Dans un immeuble de Manhattan, toutes les lumières s’éteignent. Deux petites secrétaires en profitent pour convier un beau gosse qu’elles aperçoivent à la lueur d’une bougie (Gregory Peck), à les suivre dans un amphi vide pour « s’amuser ». Mais celui-ci, nommé David, décline, trop solitaire et sérieux pour une « orgie », comme il le dit à son patron qui doit aller voir le directeur.

Il quitte l’immeuble par l’escalier et descend les vingt-sept étages à l’aide d’une lampe de poche (il faut toujours avoir une lampe dans les gratte-ciel…). Là, il rencontre une belle femme (Diane Baker) qui reconnait sa voix et évoque des souvenirs récents, mais David Stillwell ne sait rien de tout cela. La fille qui avouera plus tard s’appeler Sheila s’enfuit par les sous-sols et David, qui la suit pour en savoir plus, croit descendre quatre étages alors qu’il n’en existe qu’un…

C’est le début d’une suite de décalages entre la réalité et ce qu’il croit être : son barman favori ne l’a pas vu depuis un certain temps, sa serviette est vide alors qu’on lui réclame un papier, chez lui un homme à pistolet lui ordonne de s’envoler pour les Antilles où « le commandant » (Leif Erikson) l’attend, son frigo ne contient rien comme s’il n’avait pas vécu ici ces dernières années. Il est suivi, menacé, poursuivi. De mystérieux comparses tiennent absolument à récupérer quelque chose qu’il est censé posséder, ou le conduire au mystérieux « commandant ». Et ils n’hésitent pas à tuer, même les leurs !

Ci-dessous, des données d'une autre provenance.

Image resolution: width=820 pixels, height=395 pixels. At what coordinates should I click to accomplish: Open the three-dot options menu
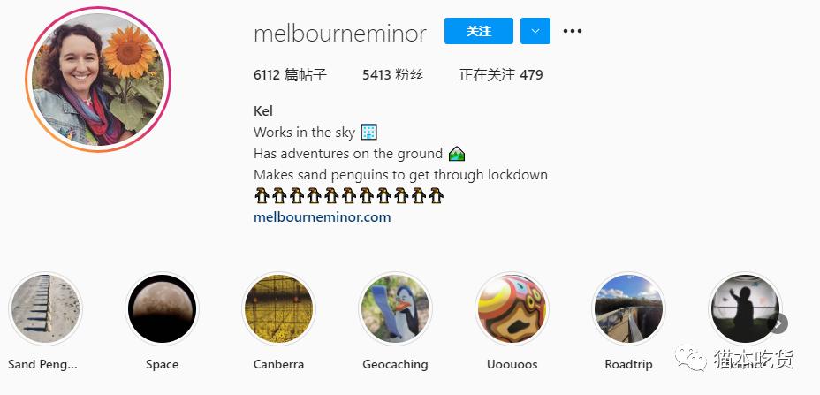click(572, 32)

David va voir un psychiatre célèbre (Robert H. Harris), dont le livre en vitrine (trait d’humour : il est soldé au quart du prix) annonce la célébrité. Celui-ci ne le croit pas ; une amnésie peut être temporaire, quelques heures ou deux jours, pas durer depuis deux ans. David avise donc une agence composée d’un seul détective privé (Walter Matthau) dont c’est la première affaire (autre trait d’humour du film) pour enquêter sur sa propre personne. Il se croit comptable dans une société à New York qui n’existe pas, ne sait pas même en quoi consiste le métier de comptable.

Il s’avère qu’il a subi un choc psychologique grave et que la mémoire ne lui reviendra que par bribes ; sa conscience a refoulé un événement impensable. Pourquoi cela a-t-il eu lieu dans cet immeuble de Manhattan, au moment même où le célèbre Charles Calvin (Walter Abel) un politicien partisan de la paix mondiale vient de tomber par sa fenêtre et s’écraser sur le trottoir ? Qui cherche à manipuler un petit comptable dont le bureau n’existe même pas ? A le désorienter pour le faire passer pour fou ? A lui faire endosser la responsabilité d’un crime sur un portier qui le connaissait ? David a dans l’esprit l’image d’une conversation de deux hommes sous un arbre, dans un parc californien ; l’un d’eux, il finit par le reconnaître, est lui-même – mais qui donc est l’autre et pourquoi refuse-t-il de s’en souvenir ?

Dans les années soixante, Hollywood savait faire d’autres films que du sexe torride, des fusillades monstres, des super-héros et des explosions spectaculaires. Nous sommes ici dans un film psychologique à l’américaine, c’est-à-dire moins théoricien du sexe à tout prix qu’observateur du comportement pratique. Tout repose sur le jeu des acteurs et Gregory Peck en beau ténébreux amnésique est parfait. La séduisante Diane parvient à jouer la passion avec quelque succès et « les méchants » sont tout à fait déplaisants.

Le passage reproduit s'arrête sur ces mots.